**What is being asked**
Exactly the lines from the beginning of the material to the line with "Tietosuojaseloste (66, 2264)" are to be repeated, both ends included.

**Data in this exercise**
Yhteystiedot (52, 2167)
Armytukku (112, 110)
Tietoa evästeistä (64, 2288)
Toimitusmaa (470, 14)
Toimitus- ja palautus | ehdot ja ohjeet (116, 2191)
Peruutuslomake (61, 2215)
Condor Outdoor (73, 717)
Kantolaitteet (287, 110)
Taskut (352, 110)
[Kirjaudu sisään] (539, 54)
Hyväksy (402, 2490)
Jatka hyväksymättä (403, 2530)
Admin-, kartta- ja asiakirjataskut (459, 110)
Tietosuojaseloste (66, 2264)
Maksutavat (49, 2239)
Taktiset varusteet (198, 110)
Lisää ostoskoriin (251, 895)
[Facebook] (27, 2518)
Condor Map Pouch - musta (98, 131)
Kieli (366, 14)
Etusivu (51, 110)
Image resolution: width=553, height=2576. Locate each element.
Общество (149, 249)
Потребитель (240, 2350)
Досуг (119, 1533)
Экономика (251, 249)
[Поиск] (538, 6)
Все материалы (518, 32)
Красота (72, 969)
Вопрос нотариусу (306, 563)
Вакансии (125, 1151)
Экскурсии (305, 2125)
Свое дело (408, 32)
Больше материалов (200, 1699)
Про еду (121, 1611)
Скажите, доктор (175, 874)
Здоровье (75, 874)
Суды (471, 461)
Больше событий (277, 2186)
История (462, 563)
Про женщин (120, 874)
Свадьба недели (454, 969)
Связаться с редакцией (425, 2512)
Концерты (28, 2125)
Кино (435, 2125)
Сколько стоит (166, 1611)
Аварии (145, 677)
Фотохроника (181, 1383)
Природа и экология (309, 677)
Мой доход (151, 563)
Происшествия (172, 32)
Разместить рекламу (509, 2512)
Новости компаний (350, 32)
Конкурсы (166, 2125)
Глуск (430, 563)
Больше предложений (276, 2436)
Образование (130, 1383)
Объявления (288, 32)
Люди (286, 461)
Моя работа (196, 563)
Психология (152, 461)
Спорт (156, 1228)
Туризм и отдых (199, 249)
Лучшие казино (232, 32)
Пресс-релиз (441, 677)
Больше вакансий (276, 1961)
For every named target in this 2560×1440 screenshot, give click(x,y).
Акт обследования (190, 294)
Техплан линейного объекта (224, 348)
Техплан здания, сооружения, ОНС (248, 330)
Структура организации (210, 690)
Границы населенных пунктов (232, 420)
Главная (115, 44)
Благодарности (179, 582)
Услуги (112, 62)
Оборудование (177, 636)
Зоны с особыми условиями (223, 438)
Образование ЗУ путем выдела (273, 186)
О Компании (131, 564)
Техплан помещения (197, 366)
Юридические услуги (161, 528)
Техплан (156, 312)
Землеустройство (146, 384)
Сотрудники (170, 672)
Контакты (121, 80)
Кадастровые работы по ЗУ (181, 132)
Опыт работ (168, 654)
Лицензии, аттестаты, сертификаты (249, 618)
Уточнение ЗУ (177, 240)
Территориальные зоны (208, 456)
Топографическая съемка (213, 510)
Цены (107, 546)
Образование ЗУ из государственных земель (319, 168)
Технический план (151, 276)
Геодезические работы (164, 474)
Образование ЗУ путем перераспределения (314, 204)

**Result of this task**
Yhteystiedot (52, 2167)
Armytukku (112, 110)
Tietoa evästeistä (64, 2288)
Toimitusmaa (470, 14)
Toimitus- ja palautus | ehdot ja ohjeet (116, 2191)
Peruutuslomake (61, 2215)
Condor Outdoor (73, 717)
Kantolaitteet (287, 110)
Taskut (352, 110)
[Kirjaudu sisään] (539, 54)
Hyväksy (402, 2490)
Jatka hyväksymättä (403, 2530)
Admin-, kartta- ja asiakirjataskut (459, 110)
Tietosuojaseloste (66, 2264)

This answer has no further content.